San: That comes through on vinyl.

GG: I think so, it's angry and I wanted to capture that, which a lot of bands can't do.

San: Sure, when a band imitates the form without the spirit, you can tell -- well, is Boston gonna shape up or what?

GG: I understand there's bands going to NY from Boston, 007's one. Boston goes through so many different styles. I can't take a lot of the bands seriously. But then there's no worthwhile clubs or radio programs -- only a few good fanzines like Noise and Offense, but it keeps going with loft parties.

San: What's Mono Mann been doing recently?

GG: Well, the band broke up, The Lyres, but I think they might be together again -- after DMZ, he went through many personnel changes -- his bands get together, break up, get together, break up -- he's really hard to work with. We've played a lot of gigs with him, and he's good to work with as far as I'm concerned. Live At The Rat was the best DMZ.
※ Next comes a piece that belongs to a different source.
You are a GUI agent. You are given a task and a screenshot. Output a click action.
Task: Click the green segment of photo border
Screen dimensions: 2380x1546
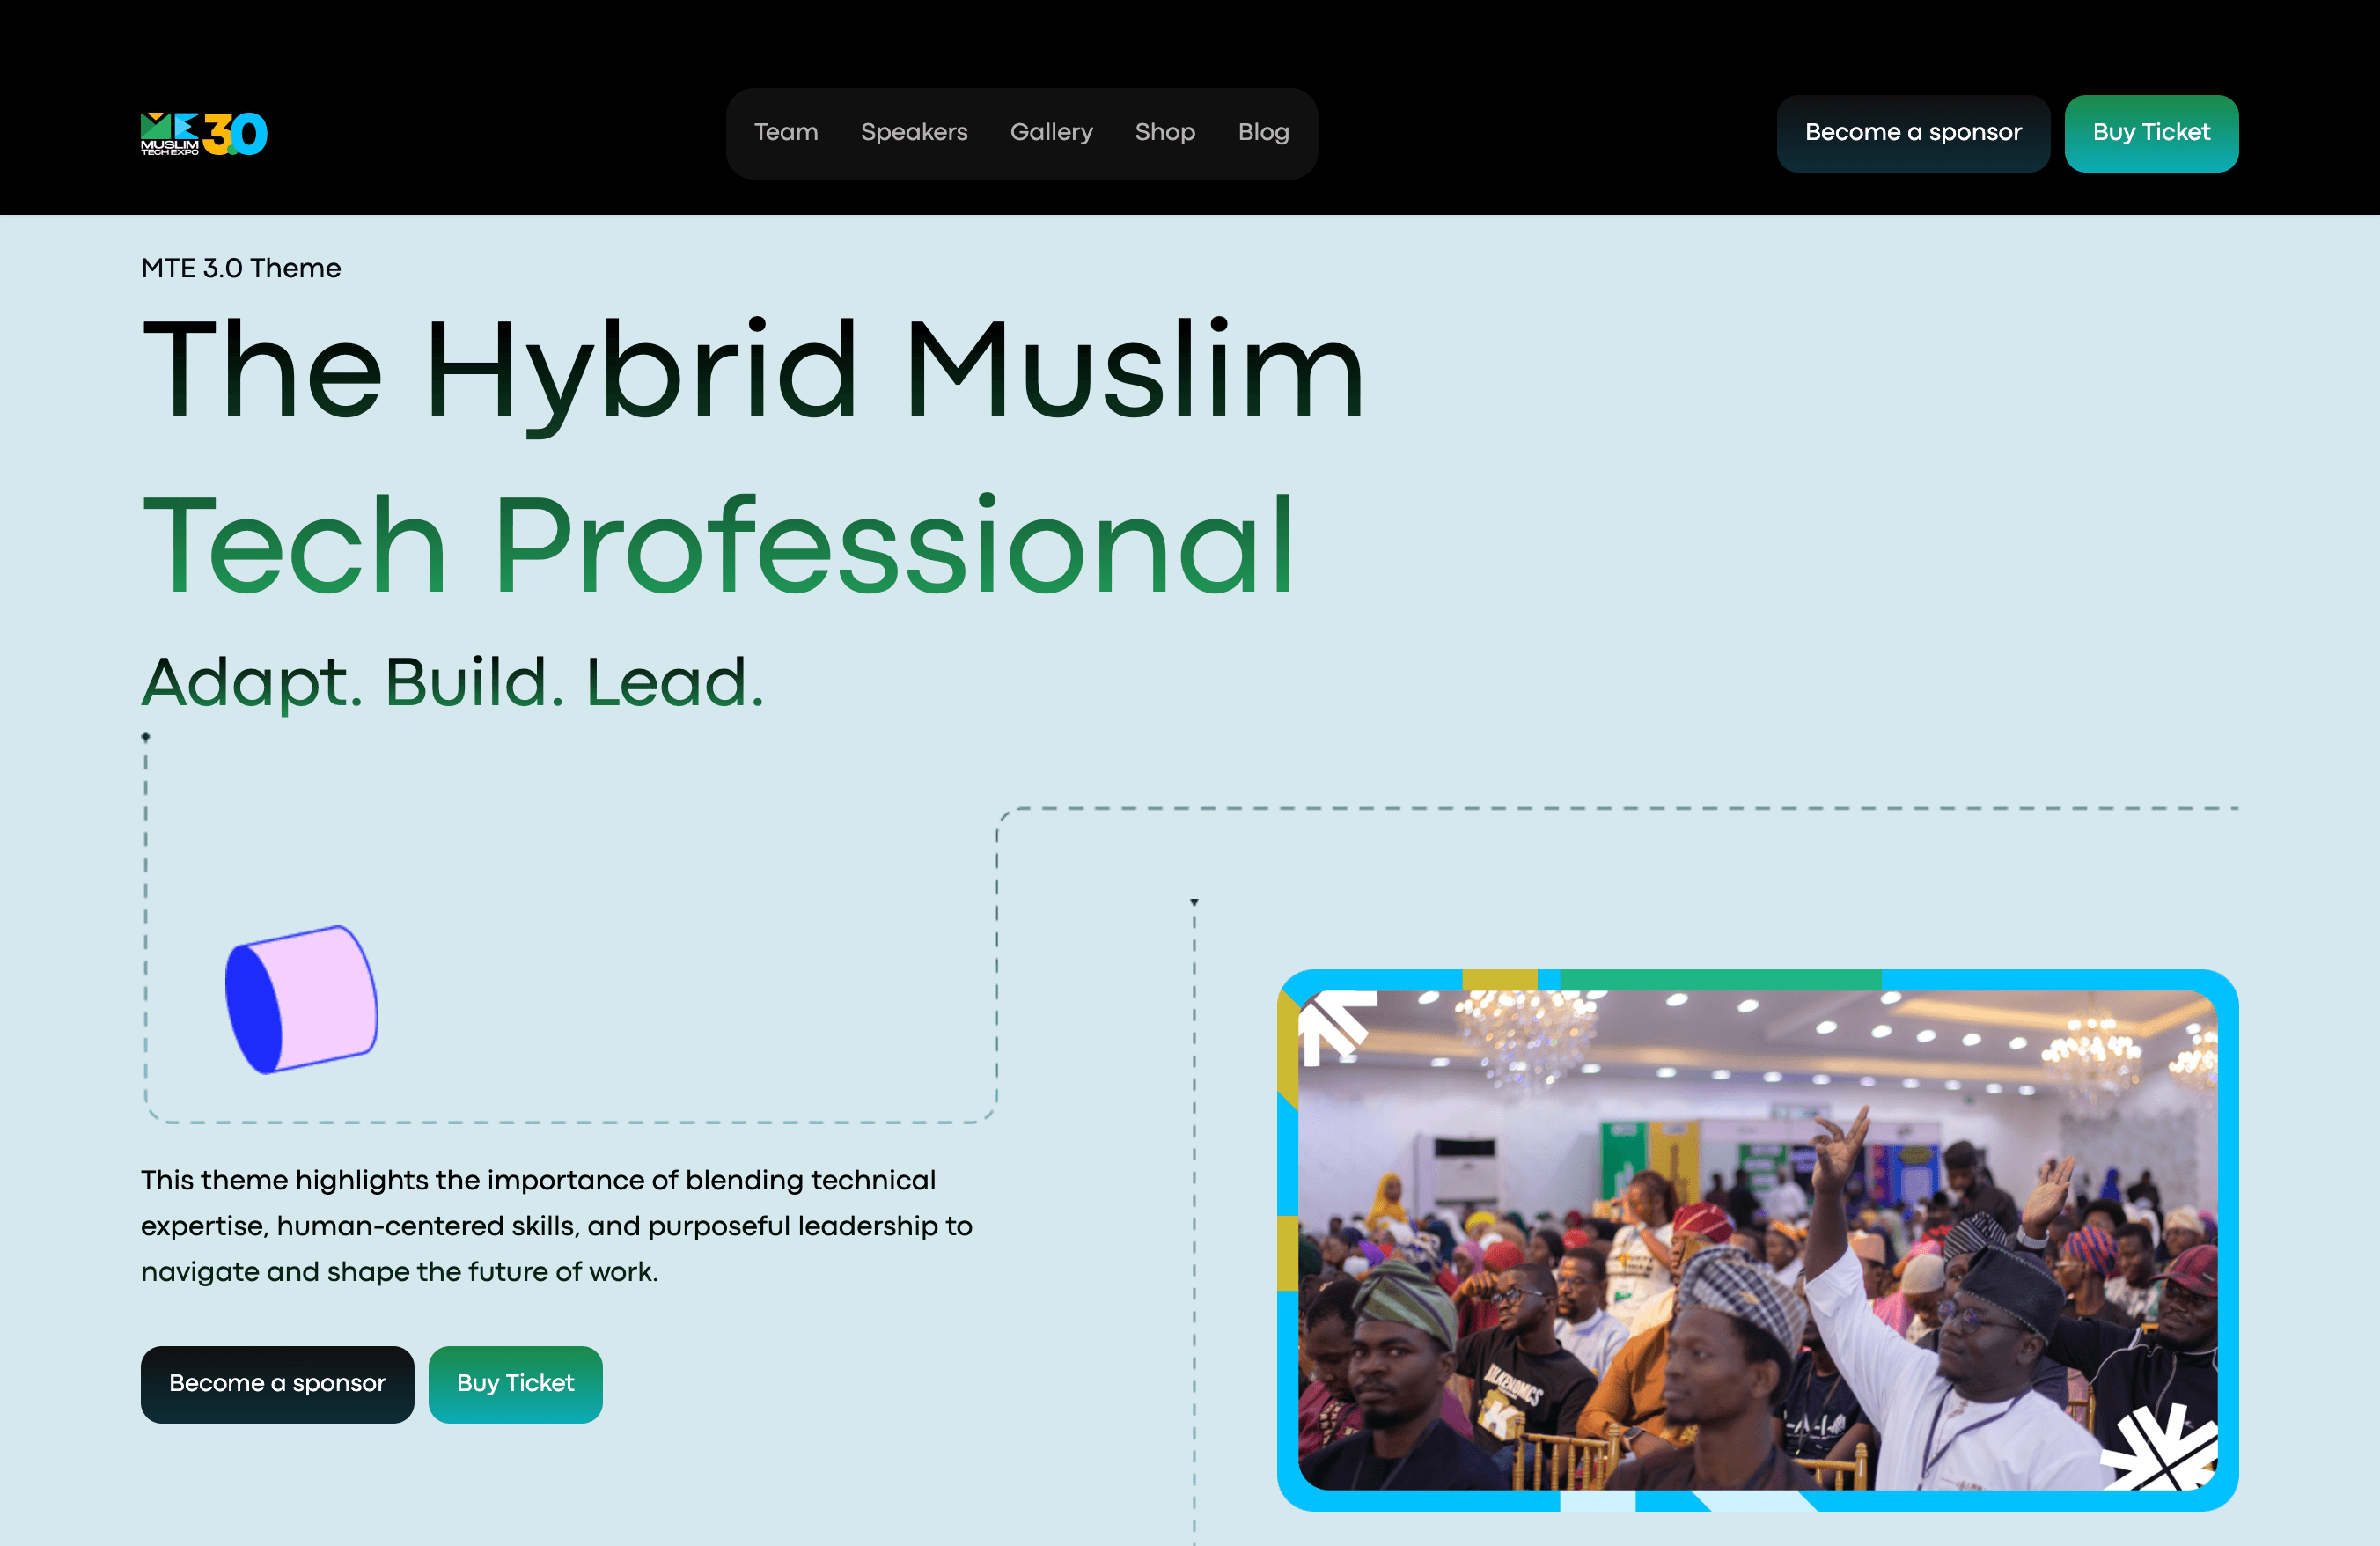(x=1719, y=979)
San: I love Relics -- is Mono still into the same thing?

GG: Yeah, he writes mostly original stuff, 60's psychedelia, some covers -- he writes great songs, and you can tell what he listens to.

San: What about The Dawgs?

GG: Great, I've got their album -- as a matter of fact, we just lent them some of our equipment. We've played with em a few times -- they're llike the Real Kids.

San: What else is happenin?

GG: Not much -- we can send a few angry cops down there.

San: No thanks, we've already got our quota of em w/ sunglasses: "What we got here boy is a failure to communicate."

GG: The only encouraging thing in NH is with high school kids.

San: Is there a garage band scene at all?

GG: No, everyone in New England … I don't know, as long as they hate us, we're doing something right. The kids, though, are great, they get thrown out right beside us, they're loyal.

San: We had a club here in 78/79 that was OK punk and had some good local bands, but the police closed it down permanently -- since then it's just been in people's houses, garages, basements. You'd be surprised -- in these little pockets of OK, there's always some kid with a Pistols album and a guitar who's ready to conquer the world. I'ts a real fever cause we're so few and far between. A lot of our punks have gone to Austin, which is about 500 miles away. Austin's the closest active scene. Norman, OK's got something, but it's too trendy for me.

GG: Pardon me, but where the hell is Oklahoma?

San: We're between Texas and Kansas. Stillwater's halfway between OKC and Wichita. You've got fans all over -- I've sent your records to Georgia and Colorado -- we're beyond the influence of trends out here: some say punk's dead or passe or embarrassing, but we don't hear that here: PUNK WILL NEVER DIE. Keep it up GG.

GG: That's right, as long as I'm around, I'll still keep em on the edge.